在本发明中,术语“本发明纳米抗体”、“本发明的抗肠毒素抗原纳米抗体”、可互换使用,均指特异性识别和结合于肠毒素SEB抗原的纳米抗体。特别优选的是VHH链的重链可变区的氨基酸序列如SEQ ID NO:8所示的纳米抗体。

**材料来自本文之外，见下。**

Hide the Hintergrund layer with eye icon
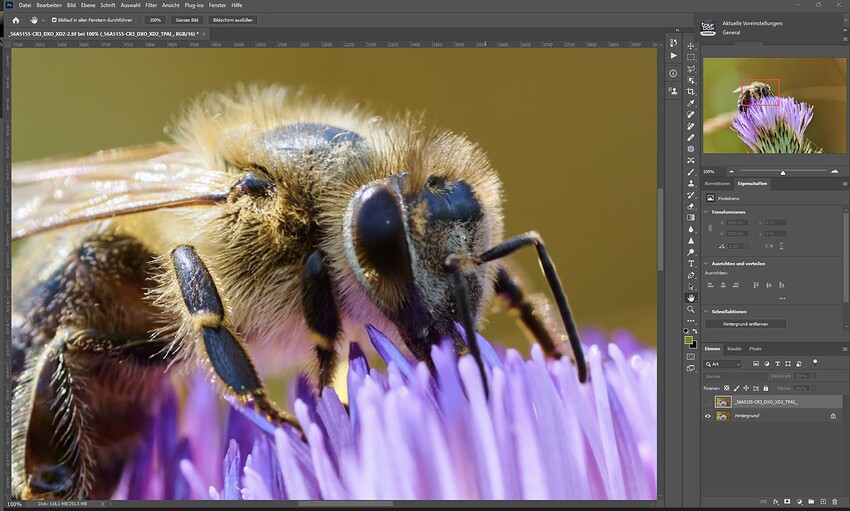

在本发明中,术语“纳米抗体(single domain antibody,sdAb,或VHH)”、“纳米抗体”(nanobody)具有相同的含义,指克隆抗体重链的可变区,构建仅由一个重链可变区组成的纳米抗体,它是具有完整功能的最小的抗原结合片段。通常先获得天然缺失轻链和重链恒定区1(CH1)的抗体后,再克隆抗体重链的可变区,构建仅由一个重链可变区组成的纳米抗体(VHH)。纳米抗体/单域抗体(Nanobody)作为一种新型的小分子抗体片段,由驼类天然的重链抗体重链可变区(VHH)克隆获得。Nanobody(Nb)具有优良的生物学特性,分子量12-15kDa,是完整抗体的十分之一,具有很好的组织穿透性,特异性高,水溶性好。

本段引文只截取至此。